One area of recent meltdown relates to my faith in God. I am not despairing or losing my faith, but everything I have previously understood about God is coming in for some close examination and review. Mostly I consider this to be good thing, (I am not one for believing for the sake of it) but at times I feel rattled, as if someone has picked me up, turned me upside down and shaken the bejeebers out of me. When they put me back on the ground I stagger around trying to find my bearings, but I can't even tell which way is up.
Take this for example: I find myself rejecting the notion of me playing a central role in God's thinking and plan.
A distant, Pentecostal past deposited within me the expectation that God should perfect my world at the click of my fingers:
Runny nose? Repent of your sin and ask for healing!
Need a car park? Plead quietly for one as you drive slowly along rows of full spaces!
Pain in the hip? Rebuke it!
Someone annoying you? Pray God will convict them of their need to change!
Can't decide what to do? Listen very carefully and God will tell you what path to take and everything will be OK!
OK, so I am hamming it up a little here, lacing my words with cynicism... but this form of (what I consider) extreme Pentecostalism is alive and well. However I cannot subscribe to it in any way, shape or form any more.
As far as I can tell, I am not the centre of the world and (all shloppy worship songs aside) I am certainly not the only one God is thinking about right this very moment. I don't deny God loves me and is interested in my goings on, but somehow I think God takes a far more global view of things. Six billion people out there in pain, entrenched evil and corruption, broadside destruction of God's beautiful creation, exploitation and greed - I cannot bring myself to pray for a parking space (or any other little thing) as if that matters greatly in the grand scale of things. Chances are, whether I pray for a space or not, someone will reverse out and head home just as I drive past and there is the space for me. And God might weep because the things that matter to him don't matter to me because I am too caught up in my own little world.

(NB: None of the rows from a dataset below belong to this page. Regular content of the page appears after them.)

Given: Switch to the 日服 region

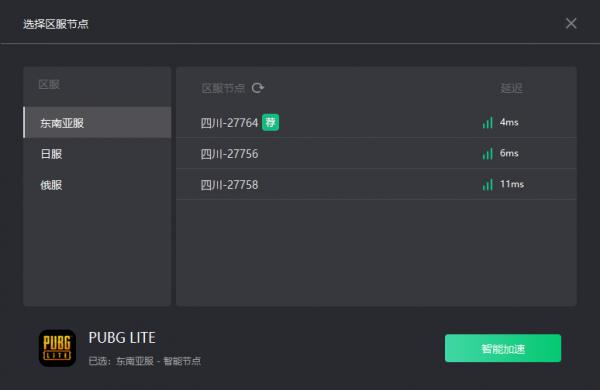Looking at the screenshot, I should (x=97, y=154).
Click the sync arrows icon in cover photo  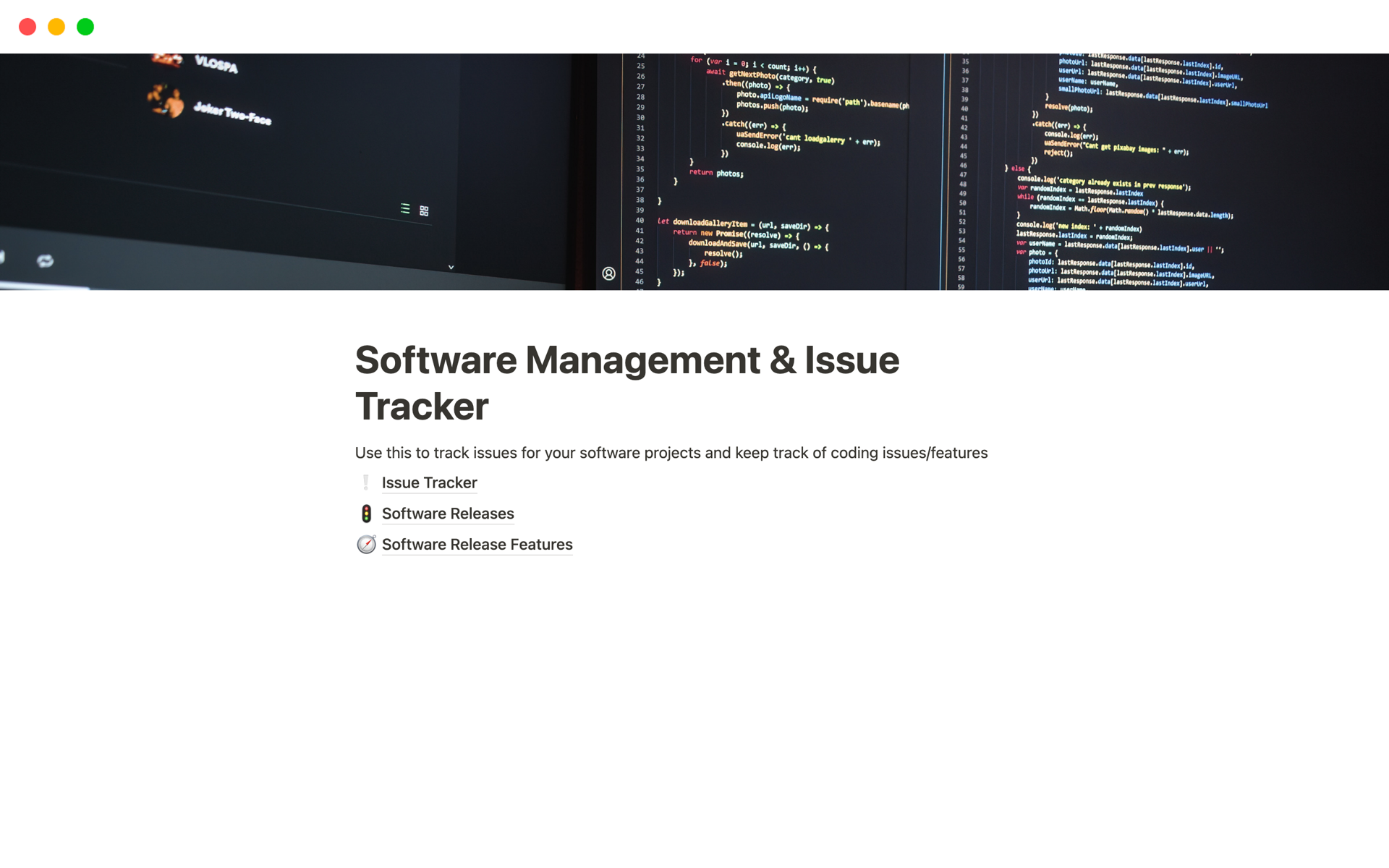tap(45, 260)
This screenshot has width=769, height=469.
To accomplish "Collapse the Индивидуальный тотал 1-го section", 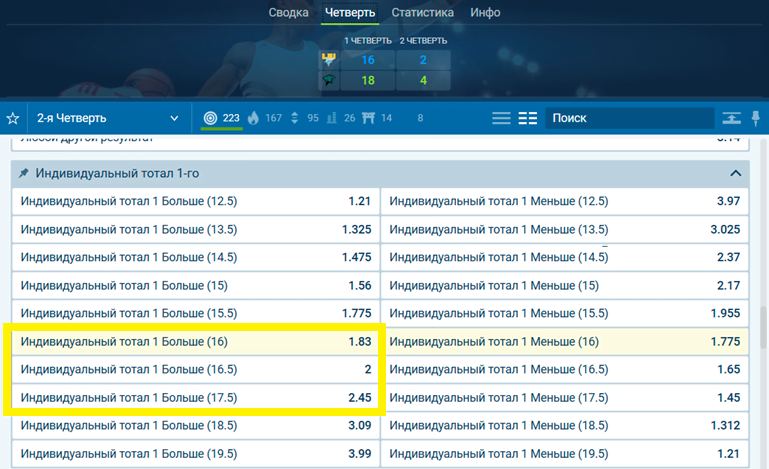I will [736, 173].
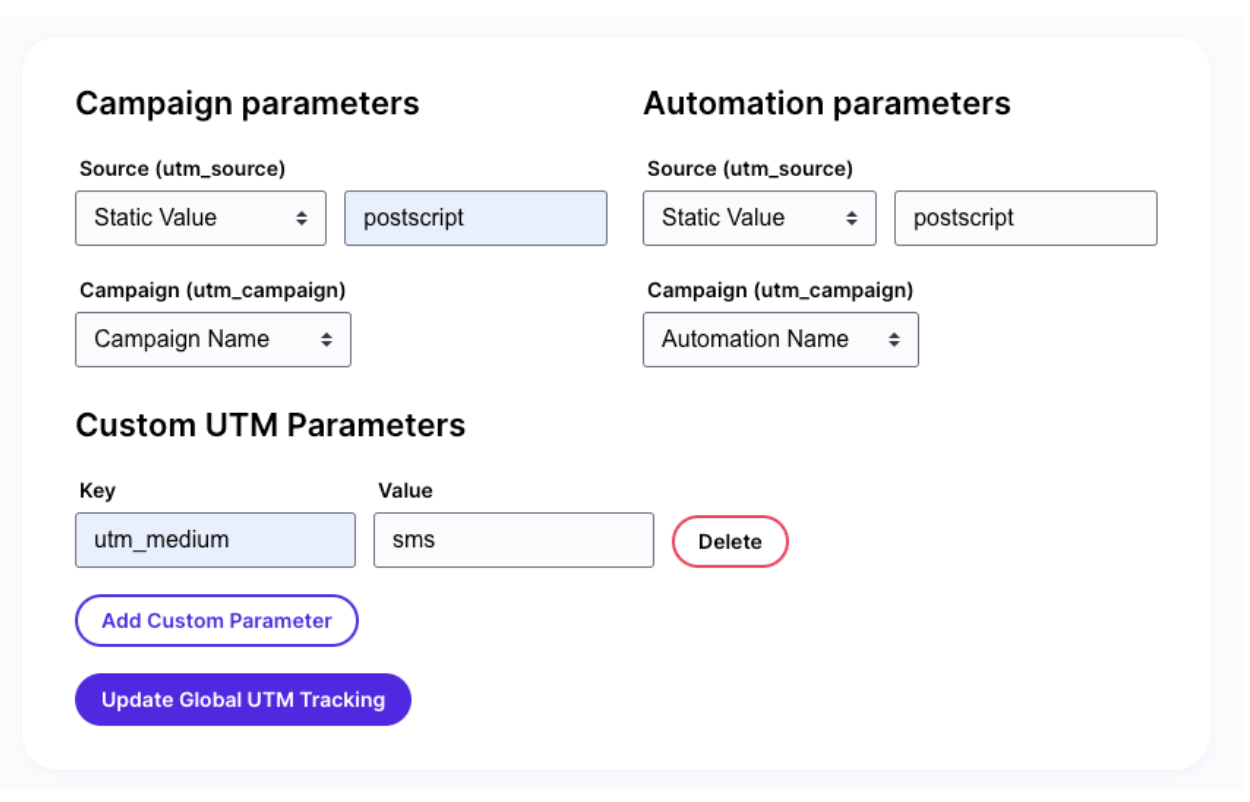Click the arrow icon on Campaign Name select

326,340
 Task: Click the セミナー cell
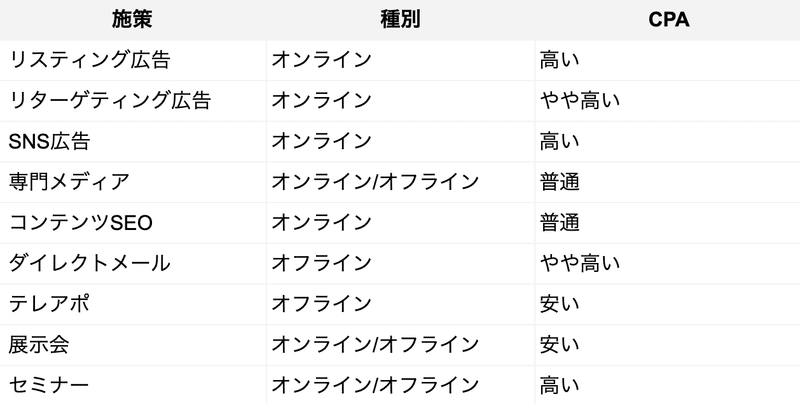(133, 385)
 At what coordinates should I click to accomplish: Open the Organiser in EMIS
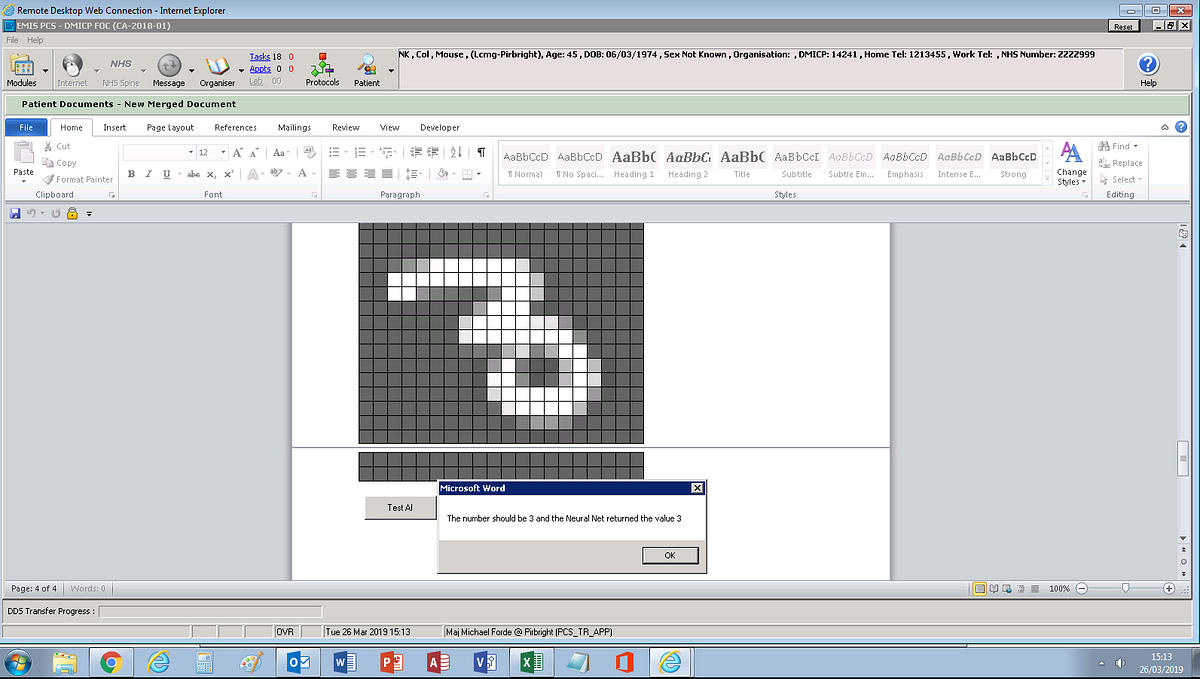pyautogui.click(x=217, y=67)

This is a deep shift going on inside me. Ever so slowly I am dethroning myself from the centre of my life, moving to the side, giving God's heart more credence in what I value, viewing the world through his eyes. (Don't worry, I ain't no angel yet! It's a work in slow motion!)
The trouble is that I am not sure where God's love and concern for me dovetails with his concern for all of creation. Does God's big-picture view mean that my personal pain and distress are insignificant and unimportant in his eyes? Are my present dilemmas a necessary result of a world in upheaval? Should I stand here and accept my own pain and heartache as an unavoidable side issue while God works globally to reverse evil?
I am not demanding God touch me with spine tingling warm fuzzies, blessing me and transforming my life into a garden of roses and lavendar and dahlias. I've already said I can't do that anymore. But does that mean I don't matter?
I have been puzzling over this for some time. Today God answered.
My brother and sister-in-law are visiting from Newcastle. Ever the hospitable tour guide (I missed my calling there!) I took them around my favourite local haunts - the restaurants, parks, shops and galleries. We ended up at the art museum, at which there happened to be an exhibition on fungi, moss and lichen
. It was a fascinating blend of art, history and information and I found myself drawn into the displays, trying to absorb as much as I could.
I stopped before an old collection of Australasian Mosses, gathered before 1898 by a botanist called Bastow
. At this point I was still enduring the exhibition while Luke and Michelle explored permanent exhibitions I have already seen several times. I noticed a magnifying glass hanging below the cabinet of crusty, dry moss and lichen and thought I might as well take a closer look to pass the time. I was amazed by the detail in each tiny specimen, leaf, flower, stem and spore. They were unique and intricate and altogether incredible.
Enter God. It was as if he was behind me, peering over my shoulder through the magnifying glass too, admiring the beauty with me. Then he said, quite matter-of-fact, 'Cecily, don't think I don't care about the detail'. Just like that, speaking into my ear before he was gone.
I am not really any clearer on how it all fits together, the big picture and little Cecily, the grand scheme and one lone individual. But somehow it does. And if I can be concerned for the things God is concerned for, I think he might be concerned for me and the things I am concerned for. And maybe it is all one and the same. Because isn't God in all and through all anyway?